Like the videos Hutch :) where did you post the build for it? I may want to build one...
As for the super tuners though, for myself, I'm a DIY type of guy, and I like to know how things work and why... there are plenty of resources out there for those who want to learn (this great forum being one :)). If a guy has the gumption to learn he won't need a "super tuner" tech, just him/her self. Just my .02...
Wabbit. I agree. But my problem is I gotta do hands-on to learn. I have read all kinds of stuff and watched a bunch of videos and i do perform a lot of my own work. I would love to find someone willing to take the time to teach me the proper way to do this stuff. We don't have a good shop anywhere close. So doing all this stuff for me, my family and friends would be a big plus.
jw, that's a slippery slope my friend lol; I started out learning for myself, and now all my friends that shoot bring their stuff to me... sometimes its daunting having a friend hand you a $500-1000 bow and say "I trust you", and knowing that if I break something its on me.
However, I started just by reading what I could, watching videos on you tube, and then building/buying some basic equipment.
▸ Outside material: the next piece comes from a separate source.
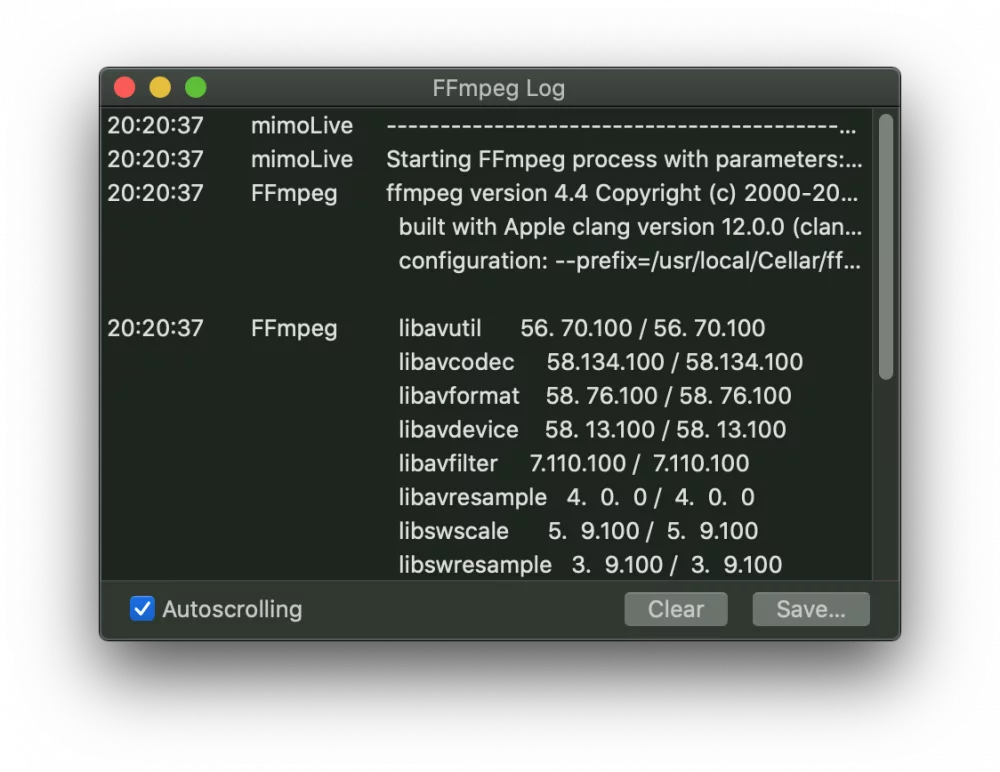Open the Save... dialog
The height and width of the screenshot is (772, 1000).
pos(811,609)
A draw board can be made pretty easily, Martin sells an inexpensive draw scale, and a bowmaster press w/limb attachments and a chrono can both be had pretty cheap if you shop around. I think I've spent around $250-300 on my tuning equipment total over the last few years. Most of it was purchased just so I could set my Onza up myself, just before I purchased it.
I'm no expert by any means, and there's some very knowledgeable and helpful people in this forum that are light years ahead of me, but I've learned more from just tweaking my bows myself and seeing the results than I would have otherwise. And if I get stuck I know I can come on here and ask a question. Besides, its also fun ;).
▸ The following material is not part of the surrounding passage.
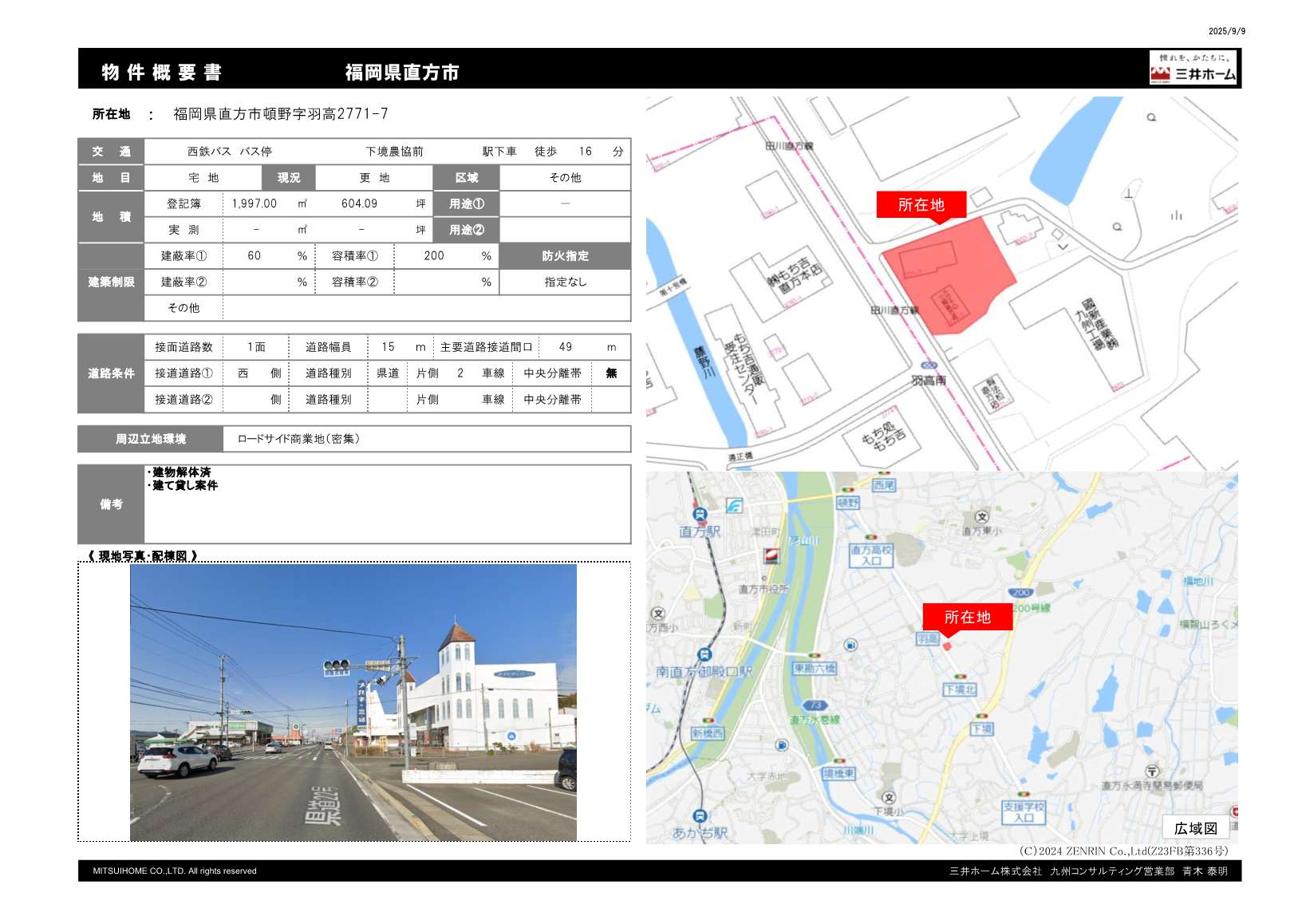Click the 直方駅 train station icon

pyautogui.click(x=700, y=515)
Other than LaGrande, and Walla Walla, the only other place I know of down there is a little shop in Hermiston... I don't even know if he's still open lol.
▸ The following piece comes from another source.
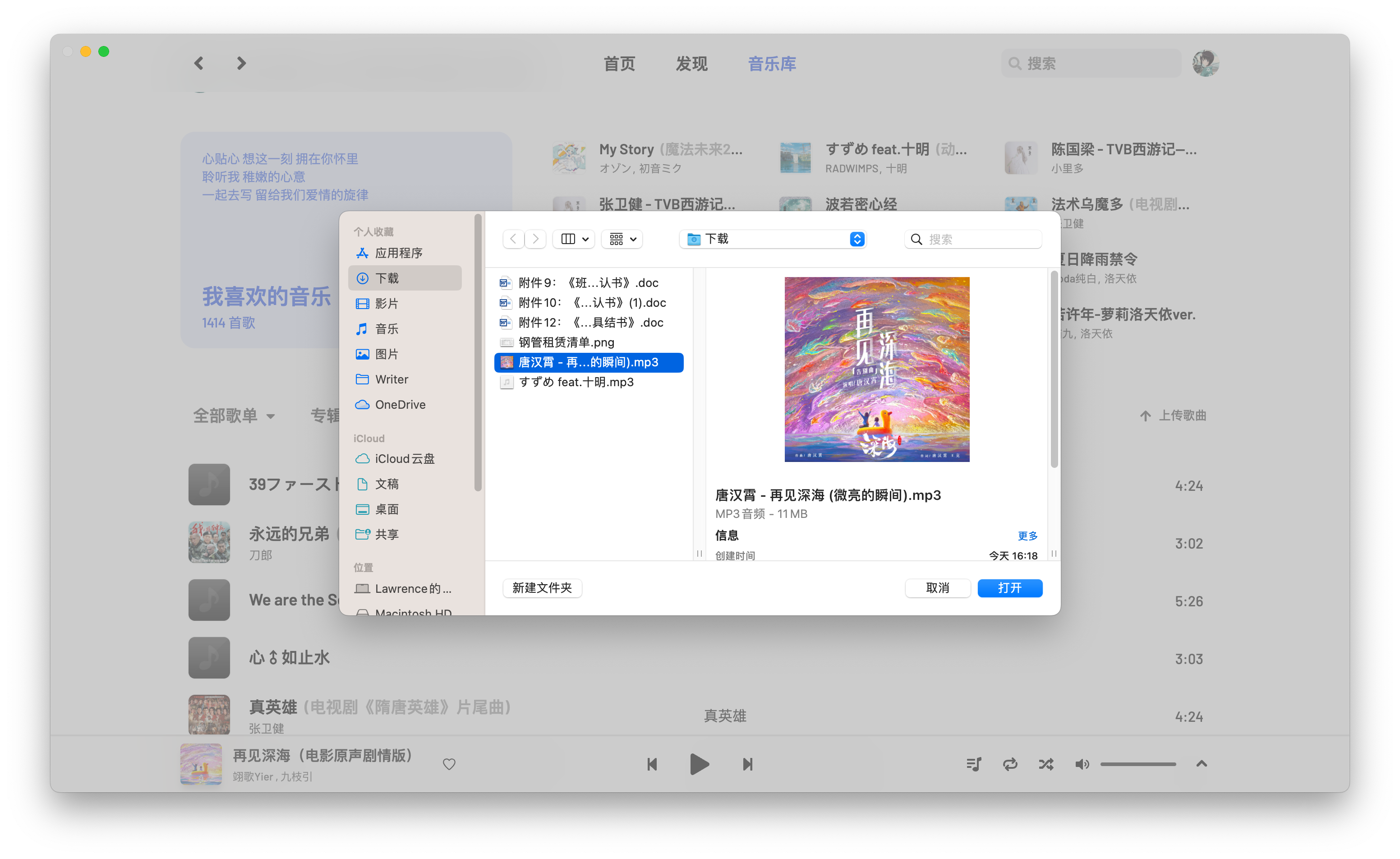
Task: Open user avatar profile icon
Action: pos(1205,63)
If you guys want plans to THE SUPER SHOOTER. Email us! You can't beat the design AT members have tried for 4 years now. Well they are still trying!
You guys better watch out. There's a downside to learning too much. I've been doing all my own work for almost 40 years, know too much, and always learning more. The problem with knowing so much is that you'll end up working on everybody else's equipment and not have time to shoot your own. This happens to me all the time. I got to the club to shoot a Vegas (600 round) for pratice. I usually get to shoot about 8 arrows and the rest of the evening is spent "bow teching" for other folks. And there's always some coaching going on, too.
Two weeks ago I got my bow all rigged up for practice and never got to shoot an arrow although I was there for over two hours. It happens a lot on the outside practice range, too. As luck would have it I'm retired so I can go during the day when most everybody is working. And believe me, between getting older (eyes and muscles) I can use all the practice I can get.
But, the other side of the coin is that I get to help others and pass along a lot of what I have learned during my shooting career. Some of my former students, like Merrill, have learned enough from me and from their own tinkering that they help others, too, and this is what floats my boat.
Just think of all the people you've helped along the way :). I know it may not be said often but we all thank you for your help and guidance. If we can all just take a little of what we learn in these forums and pass it on well all be that much better in the end...
That's what it's all about Wabbit. Grow the sport.